● What to do
For each line of the listing below that contains the string "agent", copy the line.

● The input
□ □ □ □ □ □ □

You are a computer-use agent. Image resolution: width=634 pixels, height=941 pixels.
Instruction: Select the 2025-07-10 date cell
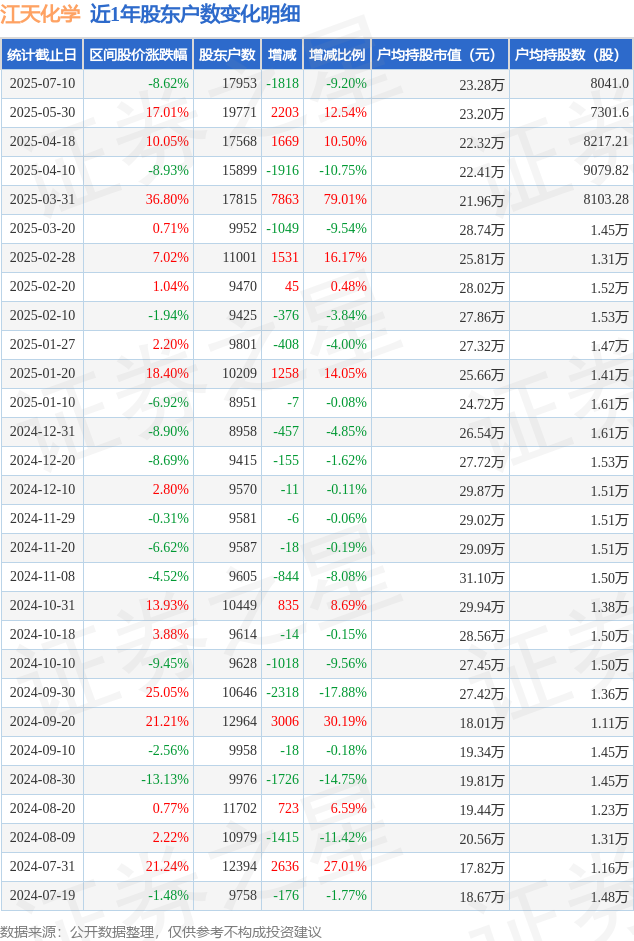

□ □ □ □ □ □ □

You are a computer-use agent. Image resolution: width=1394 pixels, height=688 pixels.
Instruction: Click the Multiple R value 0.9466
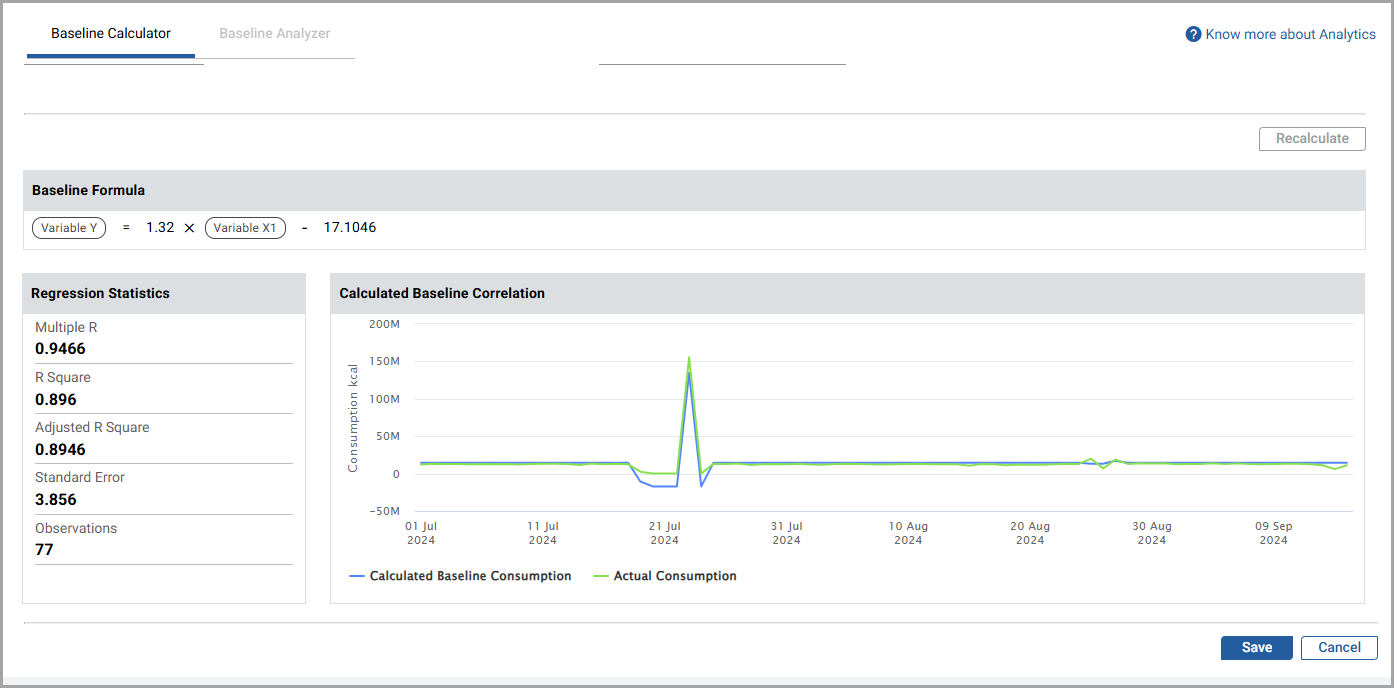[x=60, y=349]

□ □ □ □ □ □ □

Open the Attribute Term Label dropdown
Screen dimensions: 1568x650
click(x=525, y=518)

□ □ □ □ □ □ □

● Reply to the task
You are a computer-use agent. Image resolution: width=634 pixels, height=941 pixels.
You are a computer-use agent. Image resolution: width=1394 pixels, height=688 pixels.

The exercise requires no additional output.